焼きものの郷へ Vol. 1 美濃焼 焼きものが作られるところを見に、土岐・多治見へ。

(2009.12.18)

毎日手にするうつわが、どこで、どんな風に作られているのか一度見てみたい。そんな思いをかなえるすてきな機会が訪れました。フェリシモの「日本の美しいもの」コレクションに、伝統的な焼きもので作られた「豆ざら」シリーズが登場するということで、焼きものの郷を取材することになったのです。
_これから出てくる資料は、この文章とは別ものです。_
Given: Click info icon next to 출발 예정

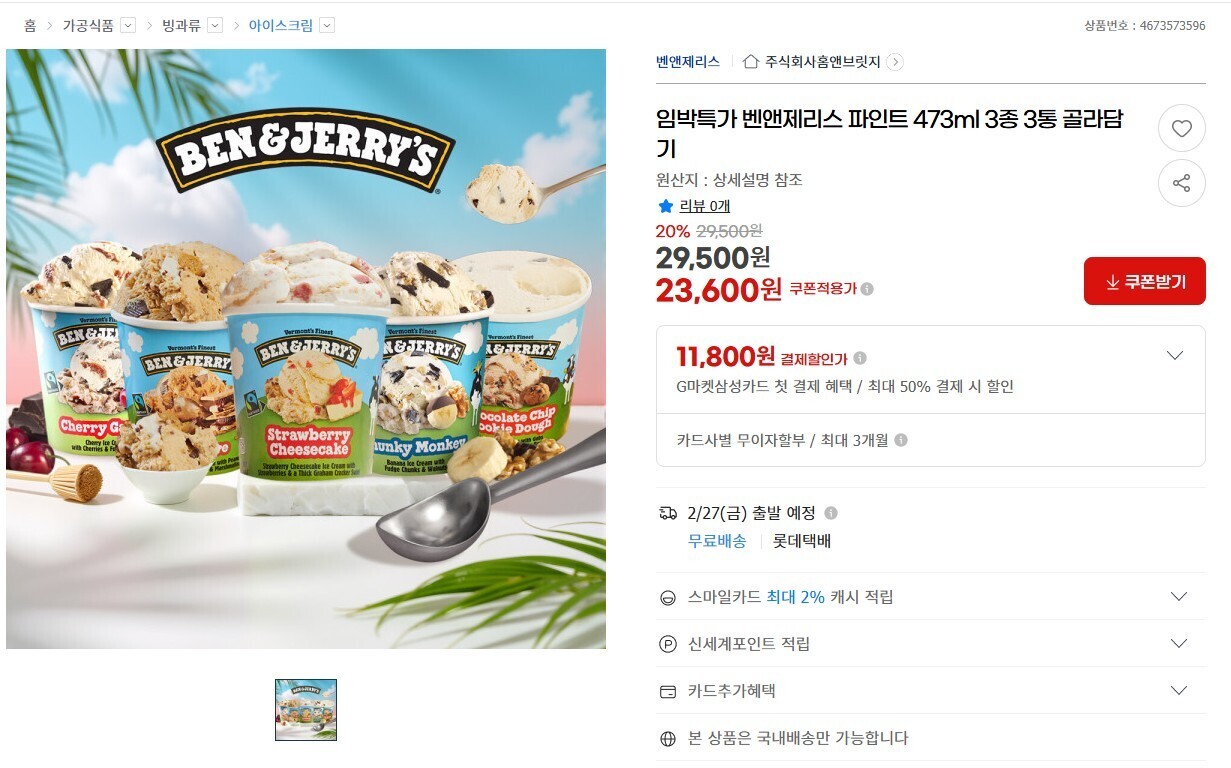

最初に訪れたのは「美濃焼」の郷、土岐市と多治見市。訪れるのは今回が初めて。美濃焼の窯元と現代陶芸作家の作品を置くギャラリー、まったく異なる顔を持つ2つの場所を訪ねました。

土岐市駄知町の「ヤマ兵製陶所」。
多治見の『陶林 春窯』。

窯元さんは、どんぶりの町として知られる土岐市の駄知(だち)町の「ヤマ兵製陶所」。お母さんが陶芸作りのいろはをていねいに説明してくれます。土のことから成形や素焼き、絵付けと釉薬、焼成に至るまで、大切なポイントをひとつずつ噛み砕いて。ていねいに削りをかけられ並んでいる素地や釉薬がかけられ真っ白の状態で並んで焼成を待つうつわたちを見ているだけで、なんだかわくわくしてきます。
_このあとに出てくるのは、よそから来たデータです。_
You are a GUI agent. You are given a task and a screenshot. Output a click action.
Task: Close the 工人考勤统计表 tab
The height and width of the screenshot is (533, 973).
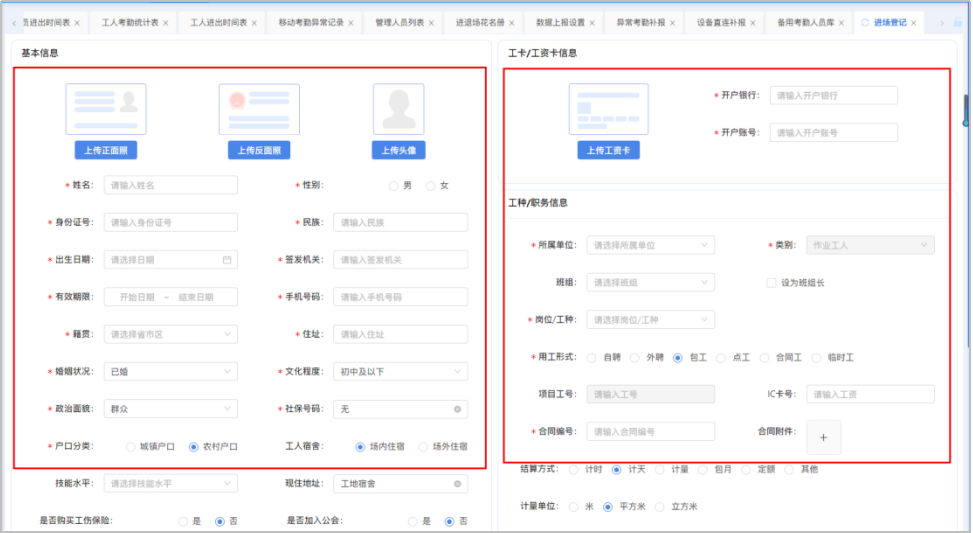(165, 22)
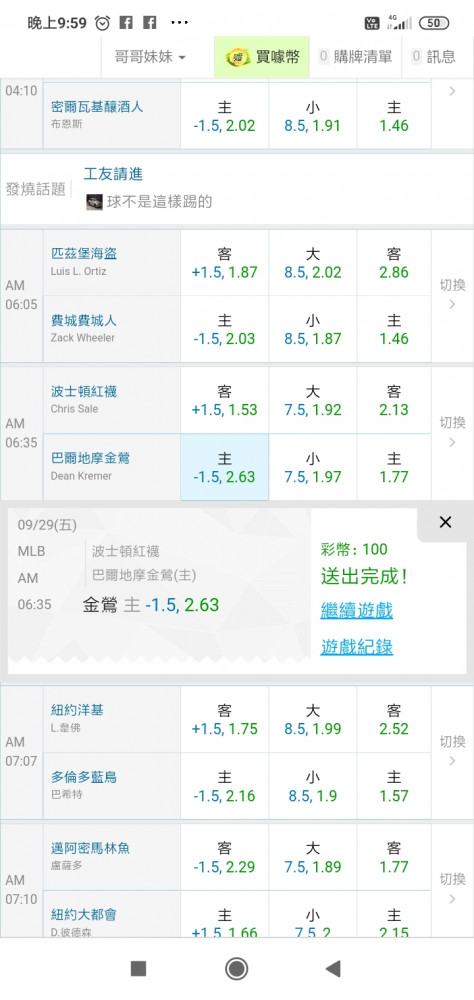
Task: Open the 球不是這樣踢的 topic thumbnail
Action: (x=94, y=202)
取材の日は、たまたま週に一度の焼成の日。ガス窯の内側の大きさにあわせて、陶板とツクと呼ばれる脚になる陶器で棚を作りながら、うつわを積み上げていくところを見られました。焼成に1日かけて、冷ますのにまる1日以上かかるという気の長い作業。いろんなサイズのツクがかわいくて、カメラマンさんと2人釘付けに。職人さんたちにはごく普通の道具が、どれもとってもすてき。土にまみれて無造作に束ねられている道具たちを横目で見ながら、取材を続行。
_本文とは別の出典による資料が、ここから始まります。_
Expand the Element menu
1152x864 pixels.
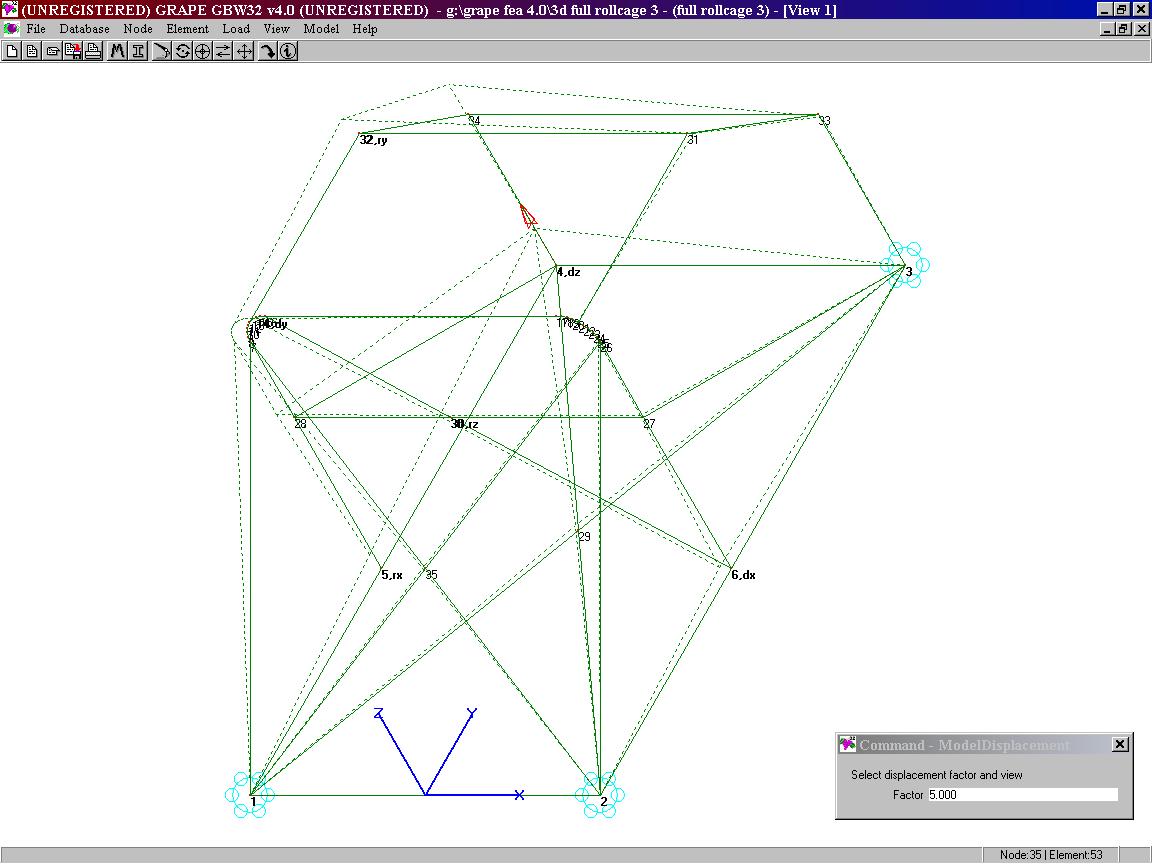tap(187, 29)
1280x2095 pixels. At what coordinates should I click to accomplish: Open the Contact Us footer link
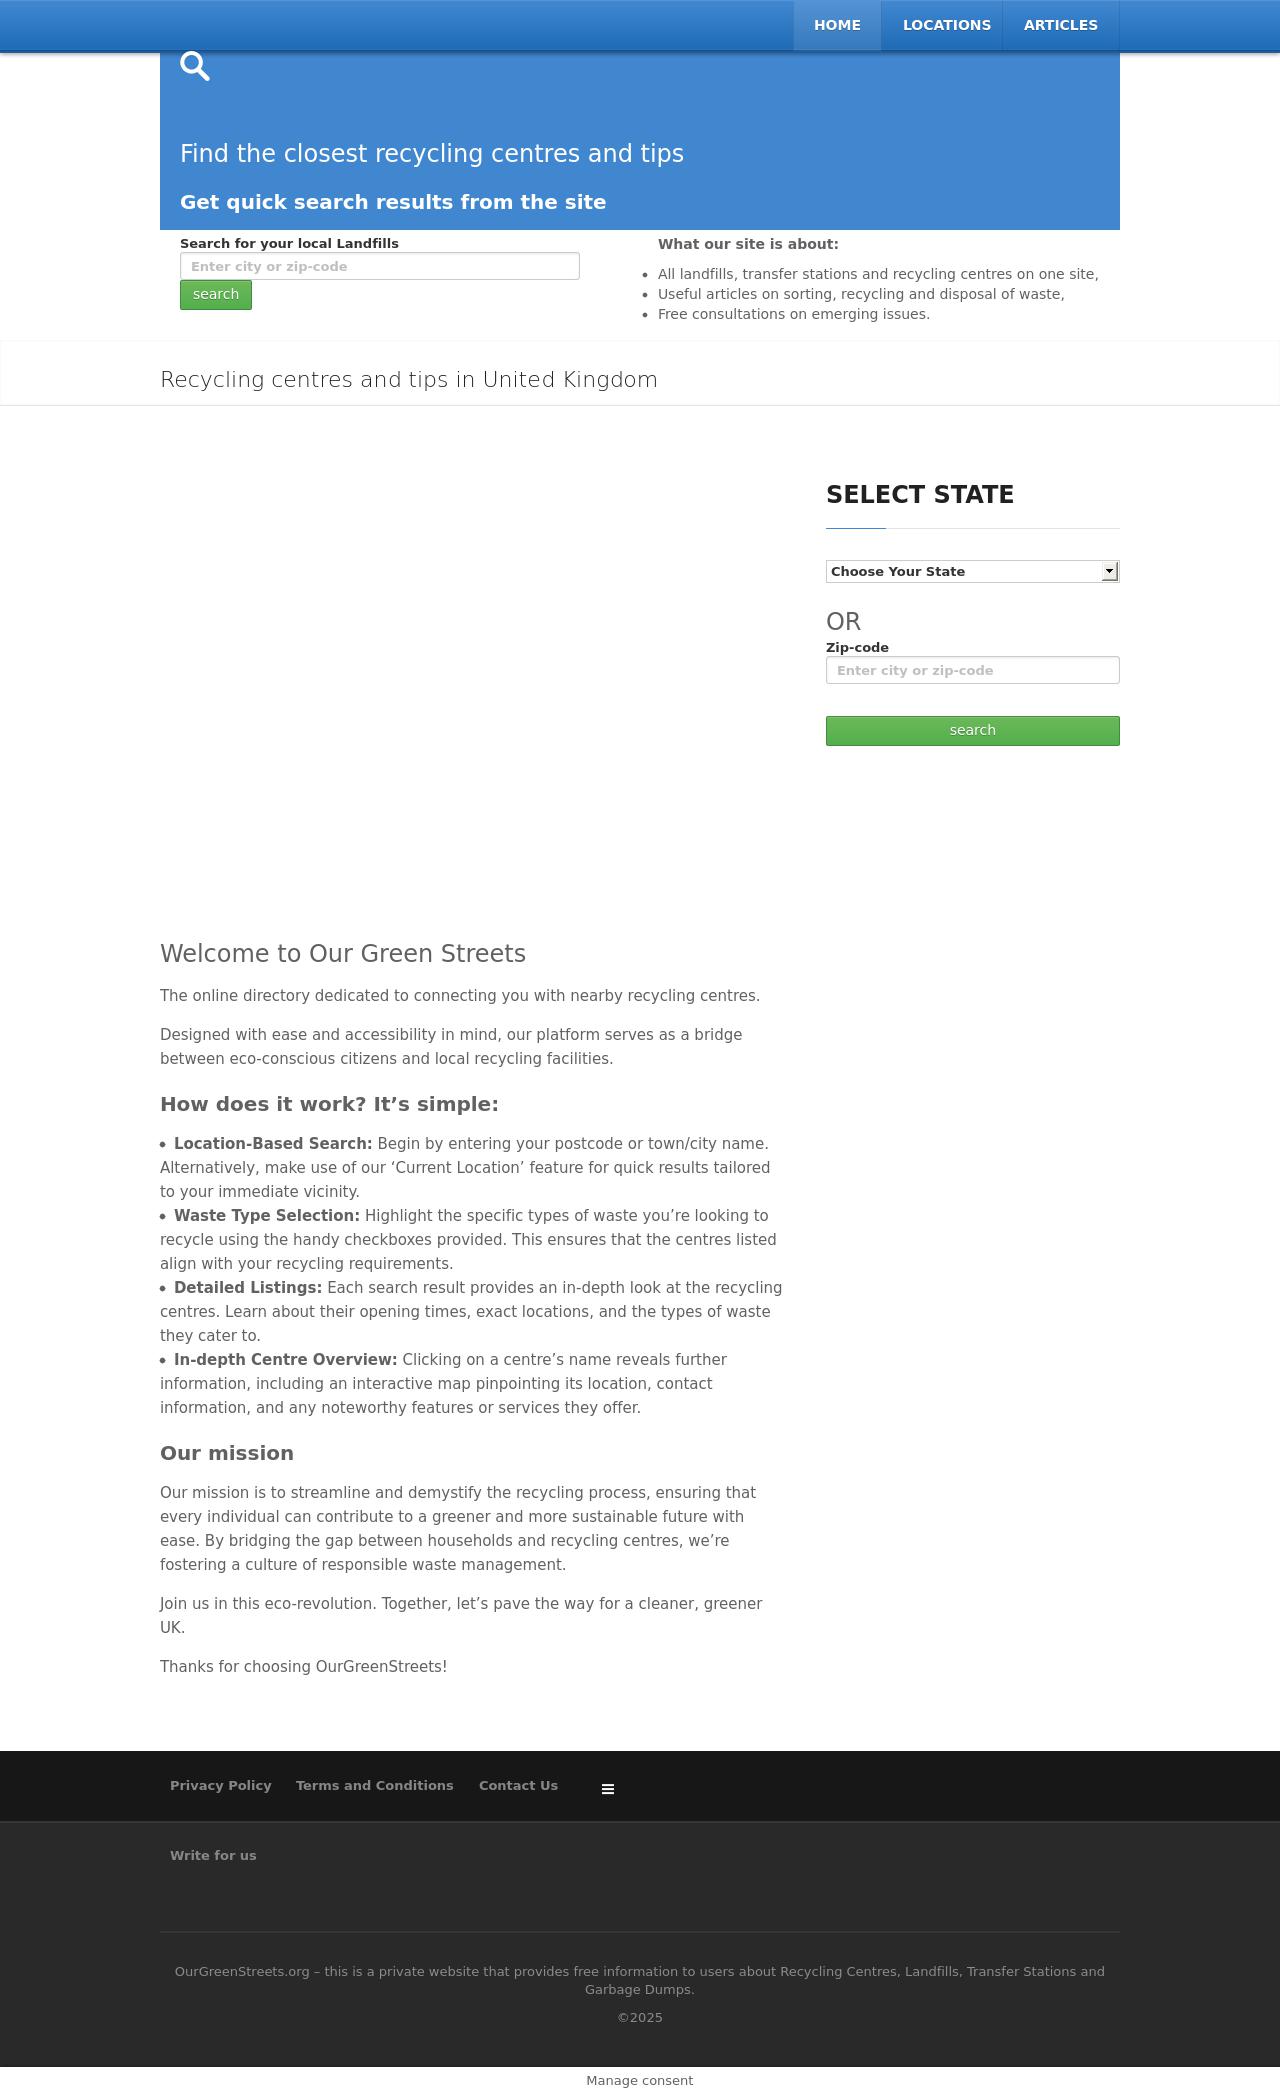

ツクには大きさが刻印されている。小さなオブジェみたい。
ツクと陶板で棚を作りぎっしりと器をならべていきます。

ヤマ兵さんが作ってくれたのは、「アメ釉」という飴色になる釉薬がかけられた、味わい深い豆ざら。いろんな色が混ざったアメ釉は、昔から茶人にも好まれていたようで、土の成分や焼成の温度の加減で、キャラメルみたいな淡い色からバイオリンみたいな濃い茶色まで、その色の幅はとても広いようです。

そのあとに訪れたのは多治見の『陶林 春窯(とうりんしゅうよう)』というギャラリー&カフェ。オーナーの広瀬 摂(おさむ)さんは、お家が陶器商社をしていたこともあって、東京で建築士として働いた後に、イショケン(多治見市陶磁器意匠研究所)に入り直して、改めて陶器のことを勉強したという熱心な人。このイショケン、さまざまな現代陶芸作家さんの出身校としても知られています。

イショケンに行ったことをきっかけに、若手の陶芸家のための作品展示のスペースを作ろうと作ったのがギャラリー『陶林 春窯』。1997年に実家である陶器倉庫を改装して、日本建築の一軒家ギャラリーができました。

常設展示は、まるで陶芸好きな人のお家を訪ねたような自然な感じ。
「新里さんの蛍手の磁器です。光の透け方がとってもきれいでしょう」と広瀬さん。
お抹茶とお菓子と一緒に、うつわを楽しめます。
2階では個展や企画展を開催。たくさんの陶芸家がここで初めて個展をしました。

青木良太さん、新里明士さん、横山拓也さんなど現代陶芸の先端を行く作家さんから、伝統工芸的な作品作りをする作家さんまで、「美濃」に縁のある作家さんの作品を中心に展示しています。奥のカフェでは、作家さんのうつわでお茶がいただけます。お店で眺めて楽しんで、今度は使ってはじめて実感するうつわの魅力。広瀬さんからいろいろな作家さんのお話を聞いていると、それぞれの作家さんへの愛をひしひしと感じられます。

美濃の出身でないのに、美濃に根付く作家さんたち。それは、焼きものを作るためのいい環境といい関係があるからなのかもしれません。